Le Royaume-Uni, qui réunissait tous les atouts de la Suisse, de Hong Kong et de Singapour, avait toutes les cartes en main pour s’imposer en poids lourd de l’économie mondiale. Le formidable essor qui en aurait découlé aurait incité les pays membres de l’Union européenne à se bousculer aux portes du pays. Au lieu de cela, le gouvernement conservateur a préféré prendre la voie de la dérive, de l’anarchie, et du clientélisme politique par la hausse des dépenses « compassionnelles » et par l’alourdissement de la réglementation. Un tableau dans lequel Barack Obama n’aurait pas détonné.

• Des dissidents amateurs. À l’issue du référendum et de la démission du Premier ministre David Cameron – celui-là même qui avait orchestré la consultation populaire, convaincu que le Brexit ne serait jamais adopté –, les conservateurs ont choisi pour leader de leur pays une personnalité hostile au Brexit ; les principaux conjurés pro-Brexit avaient basculé dans des prises de bec internes et se retrouvaient incapables de se rassembler derrière un candidat. La situation a glissé vers un désordre de mauvais aloi. Ajoutant à l’incompétence, Theresa May a convoqué des élections anticipées, espérant que son parti l’emporterait sans difficulté, à la faveur d’une victoire écrasante. En fin de compte, le parti a perdu sa majorité absolue.

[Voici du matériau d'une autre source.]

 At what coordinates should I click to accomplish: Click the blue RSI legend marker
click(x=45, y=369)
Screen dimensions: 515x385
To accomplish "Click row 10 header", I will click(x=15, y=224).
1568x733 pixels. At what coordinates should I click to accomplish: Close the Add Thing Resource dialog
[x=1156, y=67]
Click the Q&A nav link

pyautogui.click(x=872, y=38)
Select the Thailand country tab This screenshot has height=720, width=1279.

• Un gouvernement de politicards frileux. Sabrer les taux d’imposition sur le revenu ou adopter un impôt forfaitaire, à l’image de plusieurs pays d’Europe centrale et orientale ? Continuer de dégrossir l’immense appareil bureaucratique, une mesure dont David Cameron s’était acquitté avec succès depuis sa prise de fonction en 2010 ? Diminuer les charges pesant sur les entreprises, en particulier les start-up ? Dieu nous en préserve ! Mettre en œuvre pareilles mesures pragmatiques, c’est prendre le risque de se faire taxer de suppôts des riches et des entreprises, et de pourfendeurs de la cause environnementale. Theresa May et sa clique de politiciens timorés n’ont fait preuve d’aucune inclination pour la stratégie de croissance volontariste portée par Margaret Thatcher, qui, depuis son éviction du 10, Downing Street il y a près de trente ans, a été pratiquement effacée de la mémoire de son propre parti.

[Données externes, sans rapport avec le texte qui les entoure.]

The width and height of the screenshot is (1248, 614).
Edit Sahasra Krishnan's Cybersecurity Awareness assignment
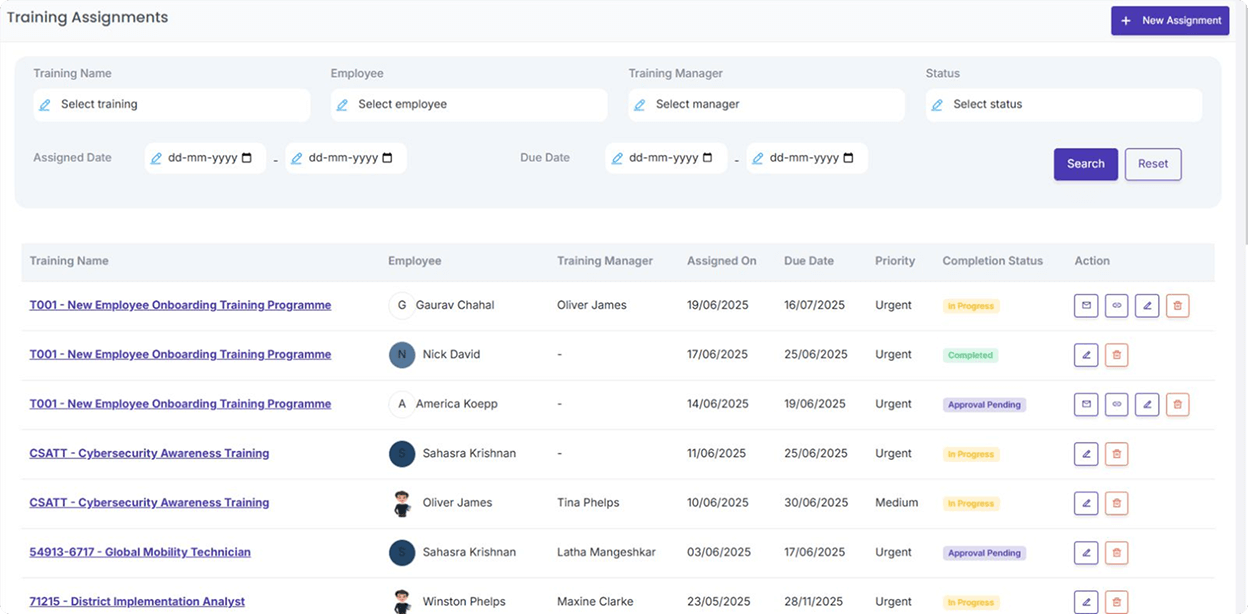1086,454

Il va sans dire que la Grande-Bretagne ne pouvait concevoir de recourir à l’abolition unilatérale de presque tous les droits de douane et obstacles commerciaux pour dynamiser l’économie. Une mesure capitale mise en place par Hong Kong après la Seconde Guerre mondiale, grâce à laquelle cet îlot urbain surpeuplé, démuni et dépourvu de ressources naturelles est aujourd’hui l’une des économies les plus prospères de la planète. La Grande-Bretagne ne pouvait non plus envisager d’adosser la livre à l’or, comme le fit Isaac Newton en 1717, lorsqu’il dirigeait le Royal Mint, l’hôtel des Monnaies, pour devenir la capitale incontestée de la finance de l’Europe – voire du monde entier. Le système de l’étalon-or britannique a instauré les bases sur lesquelles la Grande-Bretagne a pu mûrir la Révolution industrielle et bâtir le plus puissant empire de tous les temps.